By: Jeff Deal, Conference Chair, Predictive Analytics World for Healthcare

In anticipation of his upcoming conference presentation at Predictive Analytics World for Healthcare Las Vegas, June 16-20, 2019, we asked Cal Zemelman, Director, Lead Data Scientist at CVP, a few questions about their deployment of predictive analytics. Catch a glimpse of his presentation, Explainable AI – What Factors are Important for Hospital Readmission?, and see what’s in store at the PAW Healthcare conference in Las Vegas.

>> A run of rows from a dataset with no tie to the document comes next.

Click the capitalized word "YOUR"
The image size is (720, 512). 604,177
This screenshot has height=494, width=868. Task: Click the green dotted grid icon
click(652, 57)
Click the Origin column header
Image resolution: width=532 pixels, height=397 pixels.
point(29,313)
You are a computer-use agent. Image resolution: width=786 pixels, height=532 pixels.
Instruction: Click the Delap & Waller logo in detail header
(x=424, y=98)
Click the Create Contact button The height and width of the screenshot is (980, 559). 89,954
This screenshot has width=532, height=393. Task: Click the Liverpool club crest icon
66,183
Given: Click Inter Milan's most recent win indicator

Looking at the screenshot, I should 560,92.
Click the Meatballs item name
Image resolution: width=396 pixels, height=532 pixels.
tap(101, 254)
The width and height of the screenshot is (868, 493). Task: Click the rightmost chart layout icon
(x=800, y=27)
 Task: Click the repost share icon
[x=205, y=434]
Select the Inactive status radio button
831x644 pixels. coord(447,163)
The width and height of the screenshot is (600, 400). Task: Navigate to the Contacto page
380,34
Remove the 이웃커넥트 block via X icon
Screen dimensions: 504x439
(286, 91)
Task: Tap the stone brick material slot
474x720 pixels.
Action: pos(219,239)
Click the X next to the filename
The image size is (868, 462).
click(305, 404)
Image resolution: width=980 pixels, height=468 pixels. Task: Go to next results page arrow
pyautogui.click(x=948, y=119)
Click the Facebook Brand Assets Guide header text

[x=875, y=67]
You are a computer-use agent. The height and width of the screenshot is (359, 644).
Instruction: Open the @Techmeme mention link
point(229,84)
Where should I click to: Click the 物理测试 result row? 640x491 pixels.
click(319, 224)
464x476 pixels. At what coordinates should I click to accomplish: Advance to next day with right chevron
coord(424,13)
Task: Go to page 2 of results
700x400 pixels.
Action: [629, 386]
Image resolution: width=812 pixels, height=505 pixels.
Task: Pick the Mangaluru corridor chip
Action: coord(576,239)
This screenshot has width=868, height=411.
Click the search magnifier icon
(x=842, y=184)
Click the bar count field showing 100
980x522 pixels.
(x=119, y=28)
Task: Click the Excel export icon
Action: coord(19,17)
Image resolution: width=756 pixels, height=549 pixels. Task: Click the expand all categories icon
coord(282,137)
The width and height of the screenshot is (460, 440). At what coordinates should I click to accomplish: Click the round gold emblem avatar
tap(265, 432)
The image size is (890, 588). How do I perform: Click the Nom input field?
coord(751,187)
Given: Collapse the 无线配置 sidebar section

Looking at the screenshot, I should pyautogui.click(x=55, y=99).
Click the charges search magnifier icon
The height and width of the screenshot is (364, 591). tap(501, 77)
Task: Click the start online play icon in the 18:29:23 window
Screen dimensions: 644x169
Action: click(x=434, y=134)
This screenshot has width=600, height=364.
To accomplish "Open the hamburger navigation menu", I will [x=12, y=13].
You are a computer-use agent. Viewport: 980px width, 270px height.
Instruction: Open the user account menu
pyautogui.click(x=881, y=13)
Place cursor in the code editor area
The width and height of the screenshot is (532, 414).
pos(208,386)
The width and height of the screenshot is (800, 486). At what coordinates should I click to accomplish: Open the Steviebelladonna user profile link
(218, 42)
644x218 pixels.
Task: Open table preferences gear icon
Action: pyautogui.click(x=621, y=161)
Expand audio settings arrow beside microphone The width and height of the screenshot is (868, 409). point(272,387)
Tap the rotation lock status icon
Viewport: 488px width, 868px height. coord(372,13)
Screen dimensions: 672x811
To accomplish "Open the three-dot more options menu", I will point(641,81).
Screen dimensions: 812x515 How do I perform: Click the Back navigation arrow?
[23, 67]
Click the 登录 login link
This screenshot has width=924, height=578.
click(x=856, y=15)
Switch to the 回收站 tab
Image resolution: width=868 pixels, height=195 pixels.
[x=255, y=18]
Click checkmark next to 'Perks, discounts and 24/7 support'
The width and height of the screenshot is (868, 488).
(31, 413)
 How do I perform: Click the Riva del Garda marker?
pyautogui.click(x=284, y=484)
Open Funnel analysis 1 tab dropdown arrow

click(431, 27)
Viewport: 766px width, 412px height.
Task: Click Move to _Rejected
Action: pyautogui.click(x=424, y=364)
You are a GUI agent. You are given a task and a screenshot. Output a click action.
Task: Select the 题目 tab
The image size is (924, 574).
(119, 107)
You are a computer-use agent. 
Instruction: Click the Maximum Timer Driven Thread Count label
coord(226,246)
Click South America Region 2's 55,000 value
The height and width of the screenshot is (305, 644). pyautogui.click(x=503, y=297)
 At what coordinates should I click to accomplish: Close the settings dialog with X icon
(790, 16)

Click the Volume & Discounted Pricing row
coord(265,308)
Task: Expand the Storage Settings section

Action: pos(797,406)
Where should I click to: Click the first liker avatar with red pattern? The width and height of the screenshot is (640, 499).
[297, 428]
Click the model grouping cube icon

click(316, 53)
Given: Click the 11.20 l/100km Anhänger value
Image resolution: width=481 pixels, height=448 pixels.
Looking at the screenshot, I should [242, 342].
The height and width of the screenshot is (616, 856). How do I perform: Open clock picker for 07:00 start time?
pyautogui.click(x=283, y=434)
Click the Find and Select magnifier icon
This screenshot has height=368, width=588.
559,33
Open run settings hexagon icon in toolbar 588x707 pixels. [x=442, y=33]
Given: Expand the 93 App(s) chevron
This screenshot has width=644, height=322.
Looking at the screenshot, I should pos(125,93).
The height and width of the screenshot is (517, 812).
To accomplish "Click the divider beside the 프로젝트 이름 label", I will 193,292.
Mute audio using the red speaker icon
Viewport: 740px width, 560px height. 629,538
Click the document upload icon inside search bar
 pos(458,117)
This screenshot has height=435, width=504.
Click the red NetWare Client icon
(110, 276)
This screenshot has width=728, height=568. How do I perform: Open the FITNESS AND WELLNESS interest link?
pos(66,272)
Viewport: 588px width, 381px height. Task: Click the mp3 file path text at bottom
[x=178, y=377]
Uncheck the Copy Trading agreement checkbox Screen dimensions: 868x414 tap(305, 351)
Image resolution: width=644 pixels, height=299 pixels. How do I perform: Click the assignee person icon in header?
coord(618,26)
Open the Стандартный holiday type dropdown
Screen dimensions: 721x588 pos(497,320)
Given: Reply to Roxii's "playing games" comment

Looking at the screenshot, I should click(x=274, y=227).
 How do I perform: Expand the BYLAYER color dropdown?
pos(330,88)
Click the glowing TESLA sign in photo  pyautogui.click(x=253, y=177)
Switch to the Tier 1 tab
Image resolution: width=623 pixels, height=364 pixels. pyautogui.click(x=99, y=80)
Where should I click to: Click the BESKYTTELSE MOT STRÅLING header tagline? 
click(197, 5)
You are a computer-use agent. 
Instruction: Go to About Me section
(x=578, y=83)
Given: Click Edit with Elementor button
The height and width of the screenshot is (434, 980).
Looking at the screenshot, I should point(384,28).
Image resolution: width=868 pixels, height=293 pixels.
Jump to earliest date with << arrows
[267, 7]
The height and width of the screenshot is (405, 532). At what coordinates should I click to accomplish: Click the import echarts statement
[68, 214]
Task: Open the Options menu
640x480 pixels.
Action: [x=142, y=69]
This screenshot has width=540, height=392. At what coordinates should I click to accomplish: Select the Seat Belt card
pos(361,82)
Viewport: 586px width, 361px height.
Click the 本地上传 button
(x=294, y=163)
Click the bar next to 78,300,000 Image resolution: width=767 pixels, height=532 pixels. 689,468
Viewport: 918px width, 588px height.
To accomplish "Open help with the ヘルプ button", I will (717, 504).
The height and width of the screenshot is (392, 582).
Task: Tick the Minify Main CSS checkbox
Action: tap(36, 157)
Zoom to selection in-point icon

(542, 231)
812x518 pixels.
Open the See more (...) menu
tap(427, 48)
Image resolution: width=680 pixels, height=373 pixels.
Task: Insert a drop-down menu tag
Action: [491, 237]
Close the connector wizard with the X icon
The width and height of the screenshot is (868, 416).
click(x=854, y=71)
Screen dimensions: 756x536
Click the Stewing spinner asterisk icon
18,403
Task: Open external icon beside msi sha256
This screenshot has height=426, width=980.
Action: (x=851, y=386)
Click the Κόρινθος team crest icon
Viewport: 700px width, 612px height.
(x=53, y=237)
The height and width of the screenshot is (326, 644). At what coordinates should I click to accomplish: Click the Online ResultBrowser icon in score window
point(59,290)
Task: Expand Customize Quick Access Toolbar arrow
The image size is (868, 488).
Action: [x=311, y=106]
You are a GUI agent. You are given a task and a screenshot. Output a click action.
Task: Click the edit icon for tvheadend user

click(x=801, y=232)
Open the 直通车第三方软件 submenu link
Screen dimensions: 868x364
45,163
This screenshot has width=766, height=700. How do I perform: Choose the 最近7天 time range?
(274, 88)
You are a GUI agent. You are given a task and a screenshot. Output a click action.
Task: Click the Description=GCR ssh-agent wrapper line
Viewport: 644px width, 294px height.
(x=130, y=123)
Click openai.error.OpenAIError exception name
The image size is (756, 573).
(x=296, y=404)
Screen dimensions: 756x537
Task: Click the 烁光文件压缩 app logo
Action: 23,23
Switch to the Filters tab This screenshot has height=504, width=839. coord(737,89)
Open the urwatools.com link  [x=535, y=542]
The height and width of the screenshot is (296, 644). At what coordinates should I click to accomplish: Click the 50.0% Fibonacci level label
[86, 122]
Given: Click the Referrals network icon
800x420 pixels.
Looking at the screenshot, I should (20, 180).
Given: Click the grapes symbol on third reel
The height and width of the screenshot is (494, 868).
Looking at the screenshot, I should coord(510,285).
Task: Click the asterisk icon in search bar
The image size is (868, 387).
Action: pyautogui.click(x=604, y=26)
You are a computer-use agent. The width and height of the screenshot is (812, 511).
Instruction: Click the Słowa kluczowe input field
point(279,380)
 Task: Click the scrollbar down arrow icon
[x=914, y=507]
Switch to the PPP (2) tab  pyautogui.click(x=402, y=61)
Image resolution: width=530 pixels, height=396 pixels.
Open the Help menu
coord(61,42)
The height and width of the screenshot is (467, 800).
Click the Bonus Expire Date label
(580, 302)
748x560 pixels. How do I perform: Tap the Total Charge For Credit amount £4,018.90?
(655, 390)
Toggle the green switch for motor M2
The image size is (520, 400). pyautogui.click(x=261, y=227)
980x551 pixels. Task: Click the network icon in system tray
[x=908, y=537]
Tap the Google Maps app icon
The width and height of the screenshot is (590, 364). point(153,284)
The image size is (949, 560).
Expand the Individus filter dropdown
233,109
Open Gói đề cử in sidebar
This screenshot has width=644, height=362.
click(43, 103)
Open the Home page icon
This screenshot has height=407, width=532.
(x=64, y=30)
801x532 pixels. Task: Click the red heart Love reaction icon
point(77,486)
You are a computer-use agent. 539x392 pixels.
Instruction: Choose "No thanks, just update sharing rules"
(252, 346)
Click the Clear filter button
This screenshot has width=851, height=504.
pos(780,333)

Q: In your work with predictive analytics, what area of healthcare are you focused on?

A: We use ML for a variety of applications in healthcare. For this presentation, we’ll be talking about using it for predicting hospital readmissions. A study commissioned by Medicare in 2011 found there were approximately $17 billion in avoidable readmissions annually.

Q: What outcomes do your models predict?

A: Whether or not a patient with a certain condition might be readmitted or not. We initially focused on complications due to diabetes and are now looking into pneumonia.

Q: How does predictive analytics deliver value at your organization? What is one specific way in which it actively drives decisions or impacts operations?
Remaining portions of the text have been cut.